While it is unlikely that these centres will unseat the traditional bar any time soon, the success of the model as a means of branded experience will encourage more brewers into dedicated physical venues. This has been evident in the trend of pop-ups and activated spaces in which legacy spirit houses have become increasingly present. Courvoisiers House of Courvoisier collaboration with Pusha T brought a taste of the Cognac region to Chicago in 2020 via fashion exhibits, tasting sessions and live performances, whilst Heineken marked the simultaneous reopening of bars and barbers in April with the unlikely pairing of a pint and a haircut in pub gardens across London. As the rush back to hospitality gathers pace, and both venue and brand seek to differentiate themselves amidst the wealth of choice, these partnerships will only increase in volume and ambition.  

Heineken marked the simultaneous reopening of bars and barbers in April with the unlikely pairing of a pint and a haircut in pub gardens across London.

Beyond this, experience centres are equally indicative of hospitalitys shift towards a more homogenous future. As Brewdog has already demonstrated, there is space in the market for brewers and distillers with the resources to open their own chains – venues where their product and theirs alone is served, entirely cutting out that pesky middleman providing drinkers with a variety of back-bar choice. As such, the design of these spaces will be an exercise of engaging guests who increasingly demand a plethora of options and ever-personalized affairs with enough variation that they are less likely to notice the lack thereof. Its no coincidence many of the projects mentioned above contain a facility where bottles can be custom engraved. 

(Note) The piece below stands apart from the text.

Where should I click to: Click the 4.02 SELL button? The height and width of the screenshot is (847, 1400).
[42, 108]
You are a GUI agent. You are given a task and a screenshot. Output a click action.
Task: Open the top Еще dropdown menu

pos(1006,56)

There is good reason pubs and bars have remained largely consistent in the physical sense since the 17th century, sticking to the requisite structural elements of counter, tables, chairs and tender, and only ever straying from this model in terms of aesthetics and programming. That is, they remain optimized for guest use. The emergence of the experience centre, then, could be argued to serve the brands better than they do the patrons, and a signal that the explosion of choice brought about by the proliferation of craft, home and independent brewing has forced the market to adapt in an attempt to preserve the status quo. 

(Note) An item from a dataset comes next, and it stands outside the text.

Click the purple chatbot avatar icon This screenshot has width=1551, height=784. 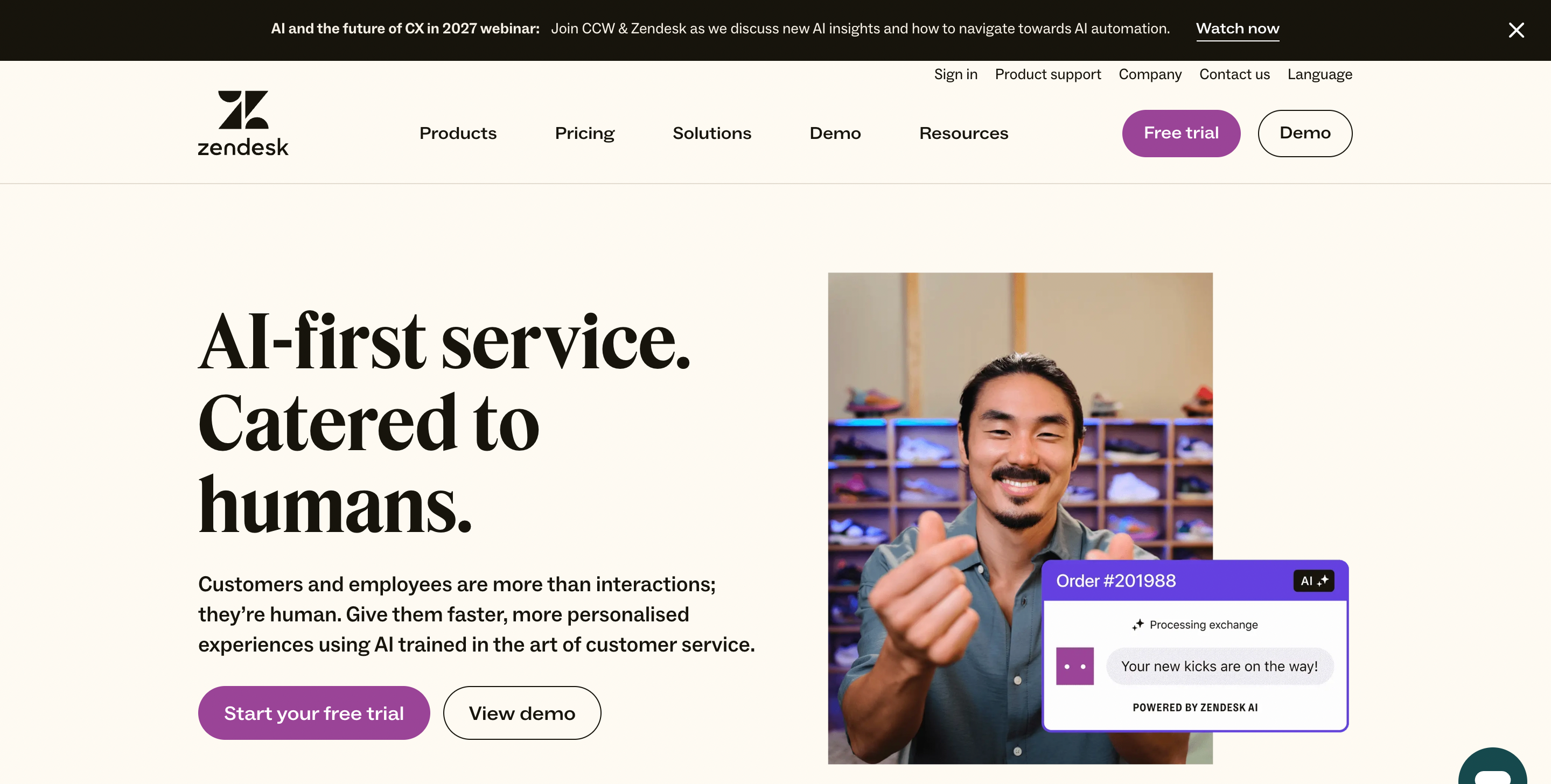pos(1074,666)
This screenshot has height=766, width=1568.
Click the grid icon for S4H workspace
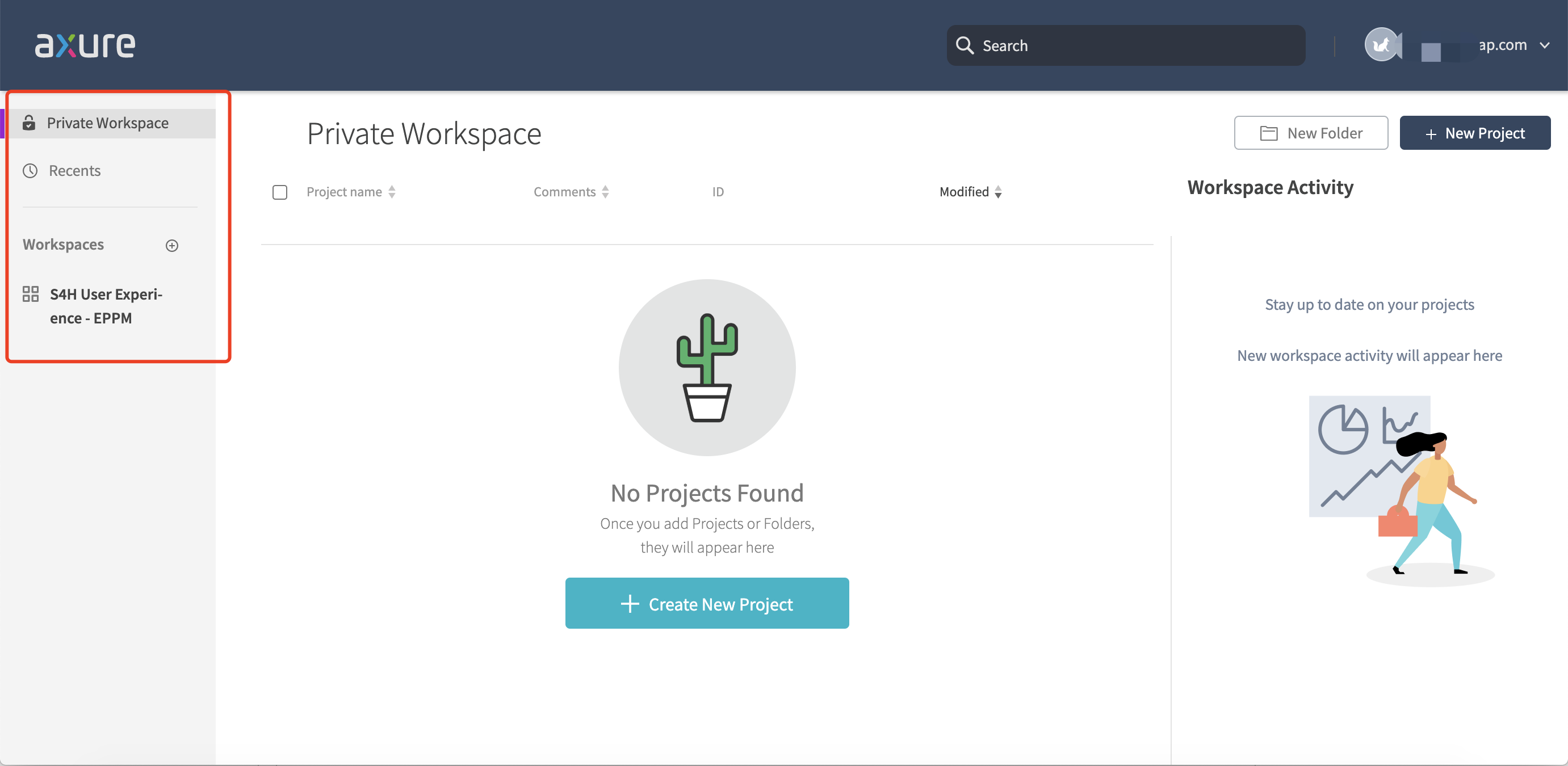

As bars and pubs reopen following a period of immense hardship, they will be clamouring for attention with a legion of of competitors new and old, as well as reinvented concepts and headline grabbing gimmicks. Not all will be able to offer the miscellany of an eight-storey emporium, but the most successful designs will be those that take into consideration a balance of experience and choice, and so too remember what these spaces mean to the people who use them.